- _Source extract_
- - -

The current iteration of the DNI is incorporated in Presidential Regulation No. 44 of 2016,[3] which entered into effect on 18 May 2016.

It should be noted that there was a flurry of media reports in mid-February 2020 to the effect that the Government was in the process of revising the prevailing DNI and would release a new list (to be renamed the “Positive Investment List” / daftar positif investasi) sometime in March 2020. However, the reports were rather muddled and provided little in the way of concrete information on likely changes. As there have been no follow-up reports on the issue since mid-February, we will confine our discussion in this ABNR Legal Update to the changes to the FDI regime that are proposed by the Bill.

C. Omnibus Bill’s Proposed Changes to 2007 Investment Law

(1) DNI Restrictions on FDI: Foreign Ownership Caps

While the Bill envisages relatively few changes to the Investment Law overall, the proposed changes to its provisions on the DNI could be significant.

In particular, the Bill envisages what could be an important change to the Investment Law’s Article 12(1), which currently reads as follows:

All lines or types of business are open to direct investment, save for those that are designated as closed to investment or open subject to conditions.

By contrast, the (amended) Article 12(1) will read:

All business lines are open to direct investment, save for those that are designated as closed to investment or which constitute activities that are reserved to the central government.

Thus, the (amended) Article 12(1) will no longer incorporate the phrase “open subject to conditions.”

- - -

- _Items_
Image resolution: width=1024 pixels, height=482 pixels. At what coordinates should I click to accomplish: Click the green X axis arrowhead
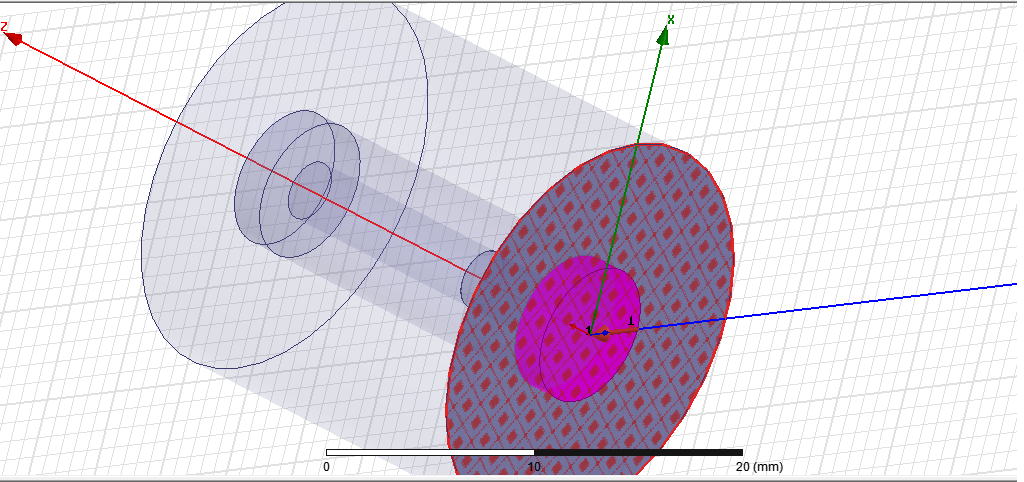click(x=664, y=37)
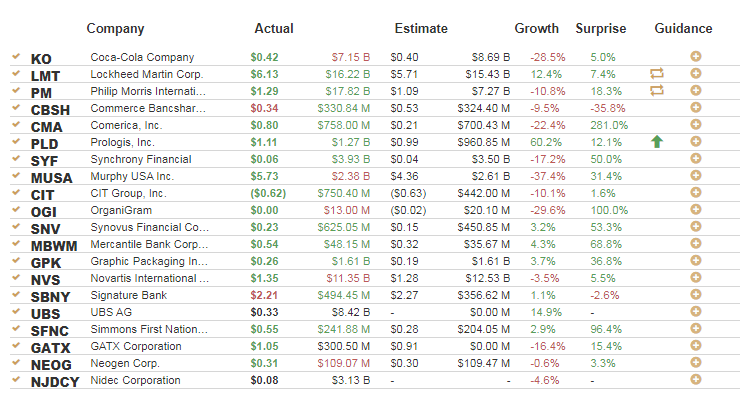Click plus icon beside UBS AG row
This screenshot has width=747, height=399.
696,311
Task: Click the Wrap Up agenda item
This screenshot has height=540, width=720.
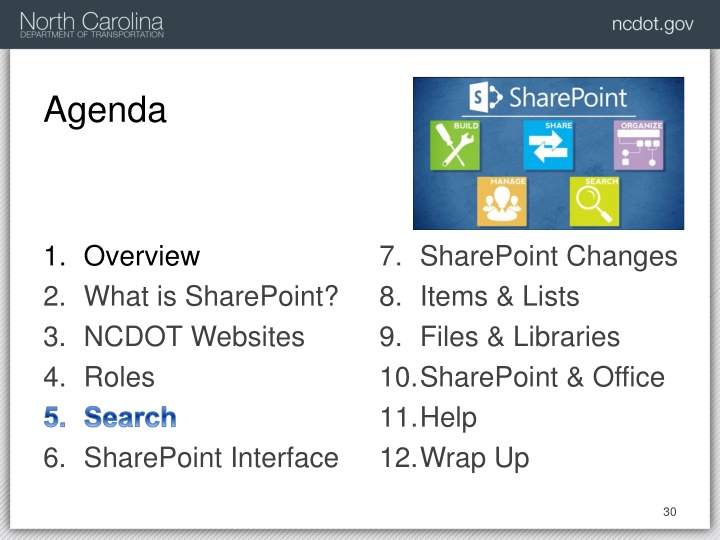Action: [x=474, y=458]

- - -

- _Problems to solve_
1. In the investment law text, on what date did Presidential Regulation No. 44 of 2016 take effect?
2. Extend the investment law text with a few more paragraphs, continuing from its last sentence.

- _Answers provided_
1. 18 May 2016

2.
Building on this envisaged change to Article 12(1), the Bill then proposes the amendment of Article 12(2) (and the Elucidation thereon) so as to incorporate a list of the business lines that will be closed to investment,[4] and a list of the activities that will be reserved to central government,[5] as envisaged by the amended Article 12(1).

Further, Article 12(3) will be amended so as to allow further requirements for the implementation of (the amended) Article 12(1) and (2) to be provided for by Presidential Regulation.

Based on the proposed amendments described above, two conflicting interpretations of their likely implications are possible:

  1. The first (admittedly rather optimistic) interpretation focuses on the text of the proposed amendment of Article 12(1), particularly the deletion of the crucial phrase “open subject to conditions.” As it is this phrase that affords the Government the authority to impose conditions on FDI ventures (such as ownership caps), the proposed amendment of Article 12(1) could be interpreted as meaning that FDI ventures would no longer be subject to foreign ownership caps should the Bill be passed. If this interpretation is correct, FDI restrictions would be confined to the prohibition of FDI in those business lines / activities that are expressly listed as closed or as reserved to central government in the (amended) Article 12(2).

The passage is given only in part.